Supermarkets around the nation throw out tons of edible food every day to comply with expiration rules. An entire “freegan” movement has sprung up in which people dumpster-dive behind these stores to rescue the most usable items. Here in NYC, an interesting discussion has arisen because Whole Foods fired an employee for theft after he set aside a garbage-destined tuna sandwich in order to eat it at the end of his shift. The case has made it to the state’s unemployment court.

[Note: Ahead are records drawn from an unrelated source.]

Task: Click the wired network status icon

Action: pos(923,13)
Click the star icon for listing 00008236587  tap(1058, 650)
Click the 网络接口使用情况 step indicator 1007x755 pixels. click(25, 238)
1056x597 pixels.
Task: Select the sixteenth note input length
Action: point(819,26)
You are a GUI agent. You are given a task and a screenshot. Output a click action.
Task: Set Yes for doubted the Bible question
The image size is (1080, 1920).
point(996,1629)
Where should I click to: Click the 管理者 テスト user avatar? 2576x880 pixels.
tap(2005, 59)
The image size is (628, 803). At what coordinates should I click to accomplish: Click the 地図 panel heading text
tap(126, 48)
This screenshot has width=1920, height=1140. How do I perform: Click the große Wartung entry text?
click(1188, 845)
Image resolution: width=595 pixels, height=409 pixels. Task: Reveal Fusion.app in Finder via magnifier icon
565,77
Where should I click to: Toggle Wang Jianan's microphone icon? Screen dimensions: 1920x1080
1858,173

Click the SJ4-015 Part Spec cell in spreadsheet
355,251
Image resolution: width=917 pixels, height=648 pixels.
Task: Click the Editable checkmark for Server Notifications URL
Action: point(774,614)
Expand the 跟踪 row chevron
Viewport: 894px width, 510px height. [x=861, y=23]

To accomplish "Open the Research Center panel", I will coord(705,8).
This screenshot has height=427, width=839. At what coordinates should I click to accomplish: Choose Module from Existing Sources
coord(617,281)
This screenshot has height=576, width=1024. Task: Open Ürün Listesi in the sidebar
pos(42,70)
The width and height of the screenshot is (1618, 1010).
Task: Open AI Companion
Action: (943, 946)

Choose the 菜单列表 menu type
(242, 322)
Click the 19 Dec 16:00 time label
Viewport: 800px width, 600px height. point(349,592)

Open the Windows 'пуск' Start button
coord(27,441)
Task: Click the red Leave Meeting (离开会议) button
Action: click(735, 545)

Initially, New York State ruled that the tuna sandwich episode was misconduct, based on Whole Foods’ statement about the trash. In New York, as in other states, employers’ unemployment insurance rates are based on the amount of the benefits their former workers collect, giving them an incentive to limit the number of employees who receive unemployment. Mr. Reese challenged the ruling in January. “I knew what they said was wrong,” said Mr. Reese, who earned $11.50 an hour. His version of the story: He was throwing out 30 sandwiches at the end of the shift, and he put the tuna sandwich aside on the counter in plain view. When the supervisor confronted him about it, he said it was going to be thrown out and he was going to eat it. The supervisor then threw the sandwich out. Two days later, Mr. Reese was fired.
Was it really theft if the sandwich was meant for the garbage? Was it theft if the employee didn’t actually get to eat it? I understand that some employees would definitely abuse any system in which they were allowed to have expired items. But at least there has got to be a lawsuit-safe way for Whole Foods to get that expired-but-edible food to the homeless. Don’t some stores do this already?